El Dr. Plinio preguntó amablemente:
— Pero, Almirante, usted participó de varios combates navales, ¿no?
— Sí, innumerables.
— ¿No le importaría describir el episodio culminante, más bonito, más arriesgado
de las guerras en las que participó? — propuso el Dr. Plinio.
El almirante se sintió a gusto al comprobar el interés real de su anfitrión, sobre todo porque se había entregado en cuerpo y alma a la profesión de la guerra, y sabía ver en ella el lado grandioso.
— Cómo no, profesor, con mucho gusto, respondió.
En medio de su entusiasmo por el combate, el visitante tal vez no se dio cuenta de que los gustos y las preferencias de doña Lucilia no se inclinaban especialmente hacia ese lado. Ella, que consentiría en la inmolación de su propio hijo en una lucha en defensa de la Santa Iglesia, no podía dejar de condolerse por la suerte de tantos infelices, muertos en una guerra terrible, desprovista de significado religioso. Un cierto suspense invadió a la asistencia, pero como la conversación era para agradar al visitante, nadie le interrumpió, prosiguiendo él su relato:
— Fue en la batalla de Tsushima, durante la guerra Ruso-Japonesa, en 1905, cuando hundimos al gran acorazado ruso Zarevich.
— ¿Cómo se dio ese hecho? — preguntó el Dr. Plinio.
— Ah, usted no se lo imagina, ¡qué maravilla! El acorazado, uno de los mejor equipados del mundo, orgullo de la marina de su país, era el buque insignia de la flota que combatíamos. Fue una batalla terrible, con decenas de navíos hundidos… La fisonomía de doña Lucilia se iba volviendo cada vez más seria y consternada al oír aquellas palabras. El Almirante Yamamoto, sin fijarse en su reacción, continuó tranquila y alegremente:
— Aquel enorme acorazado pasó por delante del navío que yo comandaba en una posición en la que no podíamos perder la oportunidad… ¡Nuestros tiros fueron certeros! Después de bombardearlo, se inclinó de tal modo que la popa se hundió y la proa quedó en el aire. Lo vimos casi enteramente vertical. Doña Lucilia seguía la narración paso a paso, compadecida por el terrible sufrimiento de aquellos pobres marineros que iban a ser tragados por las profundidades de los mares. Llegando a ese punto, ella preguntó apenada:
— ¿Y qué sucedió entonces?
Entusiasmado, el Almirante concluyó:
— Señora mía, ¡se hundió completa y directamente!

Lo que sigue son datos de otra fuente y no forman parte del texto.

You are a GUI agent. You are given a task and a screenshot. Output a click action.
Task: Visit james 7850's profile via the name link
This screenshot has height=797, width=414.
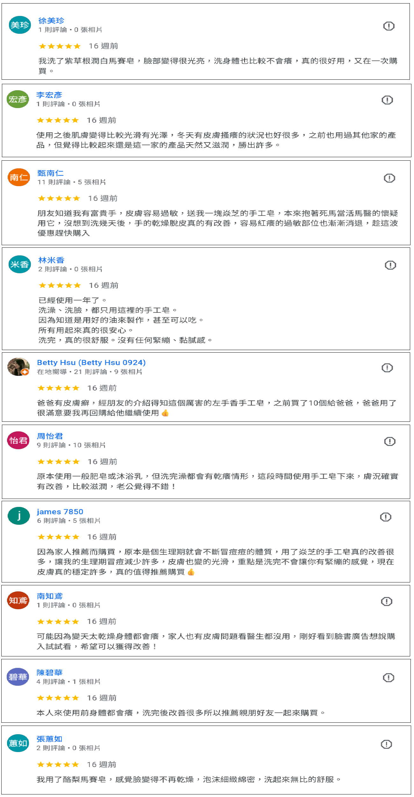[60, 512]
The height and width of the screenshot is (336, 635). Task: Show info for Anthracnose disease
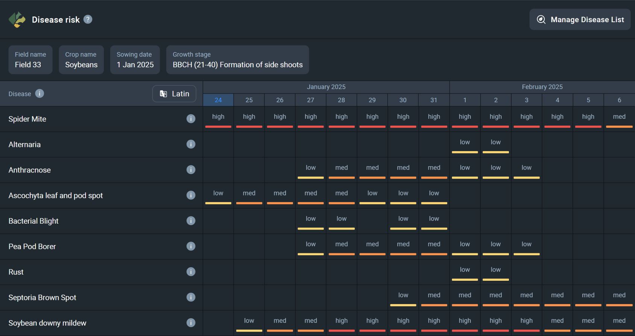tap(191, 170)
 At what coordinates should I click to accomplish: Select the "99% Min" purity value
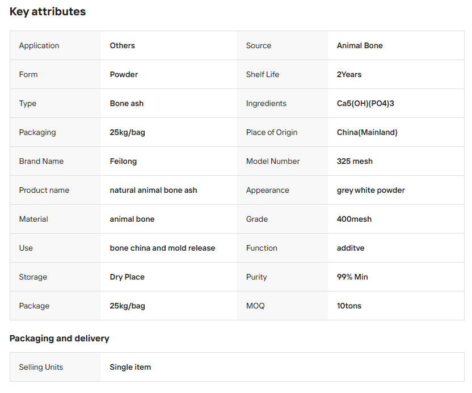pyautogui.click(x=352, y=277)
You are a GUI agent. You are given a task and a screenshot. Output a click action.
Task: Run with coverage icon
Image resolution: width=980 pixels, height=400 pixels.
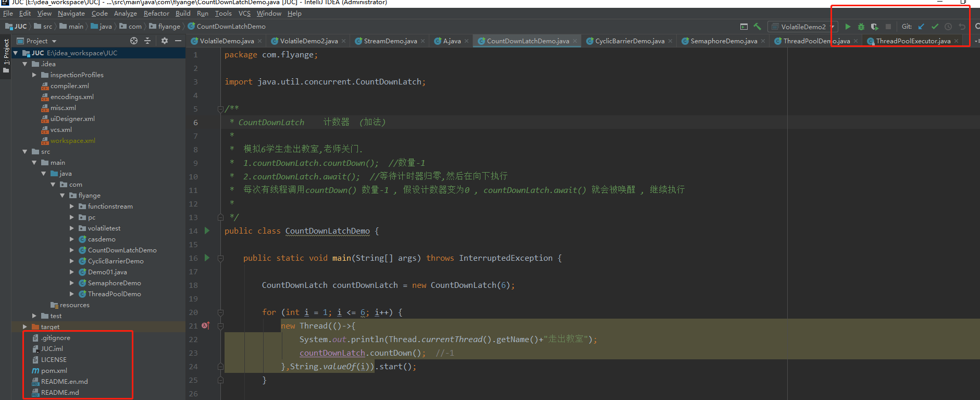pos(875,27)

— ¡Ah! — exclamó doña Lucilia, con un ligero sobresalto.
Aunque el tema agradase sobremanera al heroico combatiente, su fuego se encendió aún más cuando el Dr. Plinio condujo la conversación hacia la lucha doctrinaria interna en los medios católicos, que ya entonces iba mar alto en todas partes. ¿Quién lo habría de decir? Al describir los síntomas de indisciplina y deslealtad que había notado en los círculos católicos de su país, la indignación del valiente oficial se volvió candente. Se puso de pie enrojecido, y comenzó a hablar alto. Sus interlocutores, por supuesto, le dejaron discurrir a su gusto, hasta que, tranquilizado, pasó espontáneamente para otro tema.
Terminada la cena, Yamamoto se despidió cortésmente de doña Lucilia, llevándose ciertamente para su distante tierra natal el recuerdo de aquella distinguida y afable señora.
Años más tarde, al tener noticia de su muerte, doña Lucilia quedó muy entristecida y rezó fervorosamente por su eterno descanso, pues no era sólo el Japón quien perdía un guerrero de valor sino, sobre todo, la Iglesia, que veía sus filas privadas de un intrépido militante.